As the plantations near the house have been suffered to become so completely overgrown, I have no doubt those in the park are in a similar state, and that the park itself will require considerable improvement. The same general observations with regard to thinning out plantations will apply in every case; but in the park I think you will find it advisable, whenever an opportunity occurs, to take advantage of any natural feature to introduce what landscape-gardeners call a scene; as, for instance, should your park contain a rocky glen, advantage may be taken of it by planting it with different kinds of pines and firs, to form an imitation of alpine scenery, as was done, in a

very striking manner, by the late Mr. Beckford at Fonthill. Another part of the grounds might be planted in imitation of American scenery, with magnolias, American oaks, and maples, and tulip trees, as was done by the late Duke of Marlborough at White Knights. A pond, in a secluded part of the grounds might have a degree of interest given to it by planting its banks with alders and willows. A variety of similar scenes will no doubt suggest themselves to you, which do not occur to me, from my ignorance of the peculiar features of the place.

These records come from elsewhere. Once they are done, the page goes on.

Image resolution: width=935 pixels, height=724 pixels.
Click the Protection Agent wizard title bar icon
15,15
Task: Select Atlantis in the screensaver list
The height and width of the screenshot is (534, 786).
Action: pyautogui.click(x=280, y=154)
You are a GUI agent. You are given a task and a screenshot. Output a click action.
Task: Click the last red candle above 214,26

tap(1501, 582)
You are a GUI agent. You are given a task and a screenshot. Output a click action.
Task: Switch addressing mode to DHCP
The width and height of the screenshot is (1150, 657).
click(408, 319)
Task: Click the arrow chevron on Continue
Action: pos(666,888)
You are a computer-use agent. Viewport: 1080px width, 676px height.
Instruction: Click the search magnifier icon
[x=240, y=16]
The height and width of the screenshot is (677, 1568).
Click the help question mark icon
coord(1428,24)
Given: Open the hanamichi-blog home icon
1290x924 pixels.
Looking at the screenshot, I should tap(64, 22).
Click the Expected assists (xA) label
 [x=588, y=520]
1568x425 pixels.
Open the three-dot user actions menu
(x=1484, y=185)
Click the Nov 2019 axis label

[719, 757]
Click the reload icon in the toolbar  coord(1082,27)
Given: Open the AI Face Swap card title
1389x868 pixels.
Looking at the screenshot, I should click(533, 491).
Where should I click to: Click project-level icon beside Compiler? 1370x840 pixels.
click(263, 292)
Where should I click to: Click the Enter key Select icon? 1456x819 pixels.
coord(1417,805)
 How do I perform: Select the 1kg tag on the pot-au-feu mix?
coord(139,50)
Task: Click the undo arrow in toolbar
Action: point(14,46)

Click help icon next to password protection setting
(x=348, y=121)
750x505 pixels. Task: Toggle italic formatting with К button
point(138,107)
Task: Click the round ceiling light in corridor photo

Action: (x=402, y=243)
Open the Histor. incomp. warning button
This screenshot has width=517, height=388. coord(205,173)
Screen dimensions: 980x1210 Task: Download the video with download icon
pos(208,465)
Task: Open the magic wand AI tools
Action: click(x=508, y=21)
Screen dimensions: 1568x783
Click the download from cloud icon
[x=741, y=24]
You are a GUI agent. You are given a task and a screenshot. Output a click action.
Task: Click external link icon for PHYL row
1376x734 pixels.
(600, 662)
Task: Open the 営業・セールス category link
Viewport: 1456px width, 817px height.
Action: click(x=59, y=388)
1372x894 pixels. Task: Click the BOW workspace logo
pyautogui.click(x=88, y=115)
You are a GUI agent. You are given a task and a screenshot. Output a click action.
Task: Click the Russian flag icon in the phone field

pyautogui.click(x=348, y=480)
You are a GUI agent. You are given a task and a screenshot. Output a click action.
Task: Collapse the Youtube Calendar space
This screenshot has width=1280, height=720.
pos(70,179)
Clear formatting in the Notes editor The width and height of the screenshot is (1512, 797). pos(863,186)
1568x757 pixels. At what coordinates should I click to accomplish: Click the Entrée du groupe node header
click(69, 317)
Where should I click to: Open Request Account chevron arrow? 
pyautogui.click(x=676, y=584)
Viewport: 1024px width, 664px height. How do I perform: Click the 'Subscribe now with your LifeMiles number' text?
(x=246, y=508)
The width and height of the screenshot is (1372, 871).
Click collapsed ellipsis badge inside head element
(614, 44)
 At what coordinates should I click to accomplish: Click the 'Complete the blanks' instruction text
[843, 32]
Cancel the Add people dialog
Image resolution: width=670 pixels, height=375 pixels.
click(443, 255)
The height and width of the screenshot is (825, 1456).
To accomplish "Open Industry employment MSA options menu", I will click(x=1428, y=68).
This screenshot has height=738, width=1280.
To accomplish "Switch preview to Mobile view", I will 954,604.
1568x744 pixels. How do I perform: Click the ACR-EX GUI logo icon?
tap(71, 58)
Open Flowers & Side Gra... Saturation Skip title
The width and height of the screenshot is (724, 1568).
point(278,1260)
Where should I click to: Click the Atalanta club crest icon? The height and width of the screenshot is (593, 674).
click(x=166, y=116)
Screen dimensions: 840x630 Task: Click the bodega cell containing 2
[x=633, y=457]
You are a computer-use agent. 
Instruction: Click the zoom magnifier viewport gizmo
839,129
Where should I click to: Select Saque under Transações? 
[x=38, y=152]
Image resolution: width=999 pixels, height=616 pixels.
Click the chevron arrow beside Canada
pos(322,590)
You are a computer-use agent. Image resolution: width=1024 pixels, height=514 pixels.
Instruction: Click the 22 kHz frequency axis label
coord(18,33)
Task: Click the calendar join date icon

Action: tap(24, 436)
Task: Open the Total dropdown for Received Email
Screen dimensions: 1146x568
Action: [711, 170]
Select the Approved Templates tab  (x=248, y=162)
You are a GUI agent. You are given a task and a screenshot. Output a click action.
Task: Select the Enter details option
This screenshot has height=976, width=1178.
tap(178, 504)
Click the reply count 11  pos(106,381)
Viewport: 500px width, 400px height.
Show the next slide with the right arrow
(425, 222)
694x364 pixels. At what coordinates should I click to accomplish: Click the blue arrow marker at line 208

I suppose neither deer nor cattle are allowed to graze in your park, as you speak of several of the trees sweeping the grass with their foliage. Cows are particularly destructive to the beauty of park scenery, as they are very fond of tearing off the lower branches of the trees, and thus producing the hard line which looks as though the branches had been shaved off about five feet from the ground, and which is called by landscape-gardeners and painters the browsing line.

It is disagreeable to have even deer come close to the windows, and they are not only fond of the young shoots of trees, but they would be decidedly injurious to your flower-garden and the clumps of ornamental shrubs in the pleasureground. Should your husband have any deer, it will be necessary to have some fence or line of

FENCES AGAINST ANIMALS.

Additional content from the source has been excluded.